[[ THE DATA open ]]

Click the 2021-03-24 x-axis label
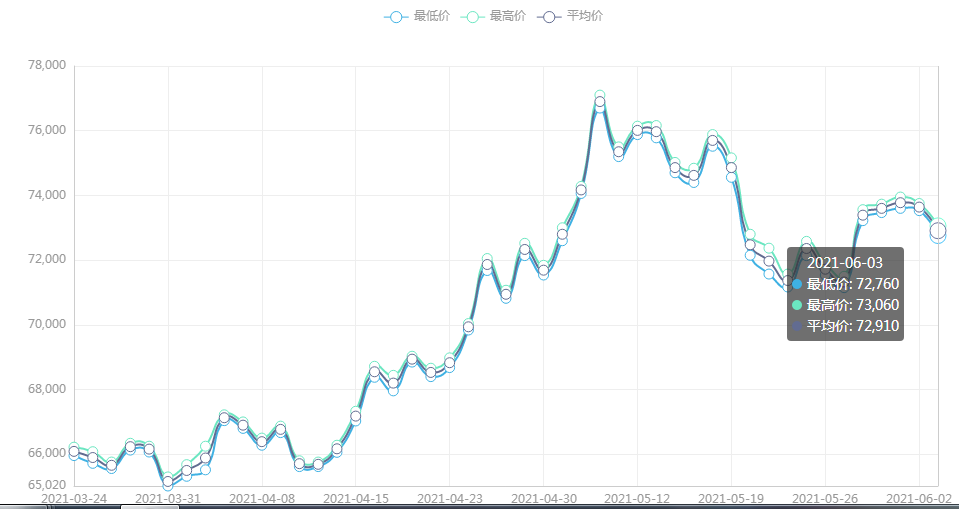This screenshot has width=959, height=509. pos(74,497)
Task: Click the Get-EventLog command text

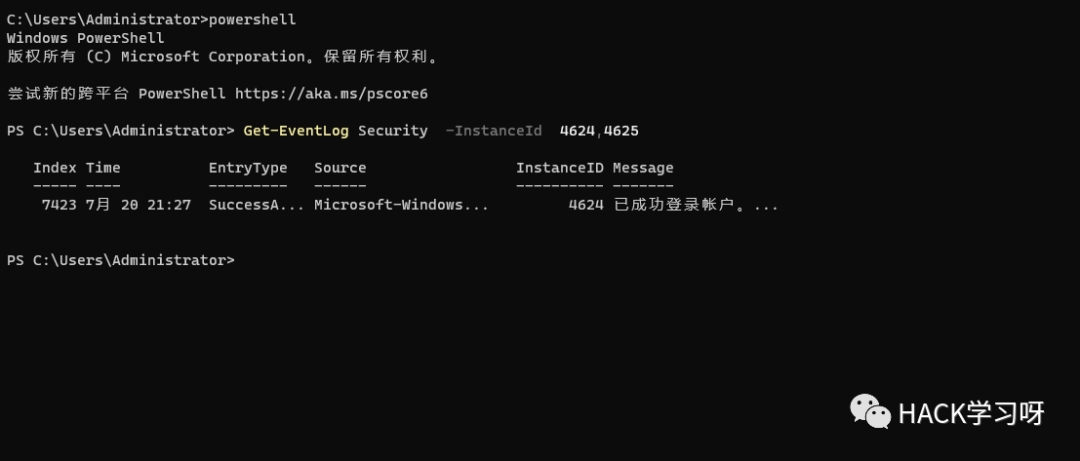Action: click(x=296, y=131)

[[ THE DATA closed ]]
[[ THE DATA open ]]

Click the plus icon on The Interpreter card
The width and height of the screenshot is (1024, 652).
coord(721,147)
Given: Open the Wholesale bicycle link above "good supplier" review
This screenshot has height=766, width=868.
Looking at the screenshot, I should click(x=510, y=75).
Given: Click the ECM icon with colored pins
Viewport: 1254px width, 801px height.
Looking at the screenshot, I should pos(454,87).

[[ THE DATA closed ]]

(WHAT IS BEING ASKED)
Scan the listing for the string "Given", then copy every line where it appears.

(OUTPUT)
Given: Open the Wholesale bicycle link above "good supplier" review
Given: Click the ECM icon with colored pins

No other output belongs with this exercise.